# [DIRECTIONS FOR THIS TASK]
Please reproduce word for word the records below, starting at the line that contains "1170x1278 pixels." and ending at the line that contains "(x=324, y=226)", with both of those lines included.

* BEGIN RECORDS FOR THIS EXERCISE *

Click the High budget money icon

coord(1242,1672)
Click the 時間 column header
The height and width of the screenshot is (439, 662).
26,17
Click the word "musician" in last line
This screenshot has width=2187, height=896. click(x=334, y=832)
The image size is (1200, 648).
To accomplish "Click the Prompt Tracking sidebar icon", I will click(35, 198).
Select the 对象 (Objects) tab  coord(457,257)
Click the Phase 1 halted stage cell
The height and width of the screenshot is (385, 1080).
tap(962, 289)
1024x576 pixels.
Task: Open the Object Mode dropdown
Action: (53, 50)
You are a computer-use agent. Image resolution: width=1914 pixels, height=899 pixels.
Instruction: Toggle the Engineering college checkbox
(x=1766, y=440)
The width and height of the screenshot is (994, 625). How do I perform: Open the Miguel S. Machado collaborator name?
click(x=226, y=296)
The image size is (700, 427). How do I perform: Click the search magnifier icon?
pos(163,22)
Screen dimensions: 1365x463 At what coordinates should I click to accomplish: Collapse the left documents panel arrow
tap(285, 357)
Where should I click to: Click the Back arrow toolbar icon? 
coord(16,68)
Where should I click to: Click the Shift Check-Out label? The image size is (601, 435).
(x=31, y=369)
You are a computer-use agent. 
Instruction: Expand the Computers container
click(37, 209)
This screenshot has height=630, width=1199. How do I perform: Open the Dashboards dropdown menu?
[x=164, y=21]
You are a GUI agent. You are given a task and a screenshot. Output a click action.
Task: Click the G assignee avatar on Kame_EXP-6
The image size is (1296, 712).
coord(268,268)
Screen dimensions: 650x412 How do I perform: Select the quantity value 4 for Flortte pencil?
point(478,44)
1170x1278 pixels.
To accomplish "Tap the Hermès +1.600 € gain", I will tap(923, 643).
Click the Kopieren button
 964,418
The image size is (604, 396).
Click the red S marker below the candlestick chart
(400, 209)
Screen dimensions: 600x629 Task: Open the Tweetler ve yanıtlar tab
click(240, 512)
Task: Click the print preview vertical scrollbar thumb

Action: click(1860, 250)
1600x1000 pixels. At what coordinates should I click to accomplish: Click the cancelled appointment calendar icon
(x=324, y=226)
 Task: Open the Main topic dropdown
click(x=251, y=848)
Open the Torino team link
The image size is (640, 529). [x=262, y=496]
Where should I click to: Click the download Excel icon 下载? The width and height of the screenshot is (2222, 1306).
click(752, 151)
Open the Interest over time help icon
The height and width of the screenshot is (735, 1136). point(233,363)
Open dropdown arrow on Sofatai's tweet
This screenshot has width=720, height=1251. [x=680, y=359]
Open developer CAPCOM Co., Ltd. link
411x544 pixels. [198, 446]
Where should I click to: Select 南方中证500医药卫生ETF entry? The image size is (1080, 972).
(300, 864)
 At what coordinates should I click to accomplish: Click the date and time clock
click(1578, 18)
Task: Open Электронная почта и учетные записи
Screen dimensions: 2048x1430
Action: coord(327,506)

* END RECORDS FOR THIS EXERCISE *

# [SOLUTION]
1170x1278 pixels.
To accomplish "Tap the Hermès +1.600 € gain", I will tap(923, 643).
Click the Kopieren button
 964,418
The image size is (604, 396).
Click the red S marker below the candlestick chart
(400, 209)
Screen dimensions: 600x629 Task: Open the Tweetler ve yanıtlar tab
click(240, 512)
Task: Click the print preview vertical scrollbar thumb

Action: click(1860, 250)
1600x1000 pixels. At what coordinates should I click to accomplish: Click the cancelled appointment calendar icon
(x=324, y=226)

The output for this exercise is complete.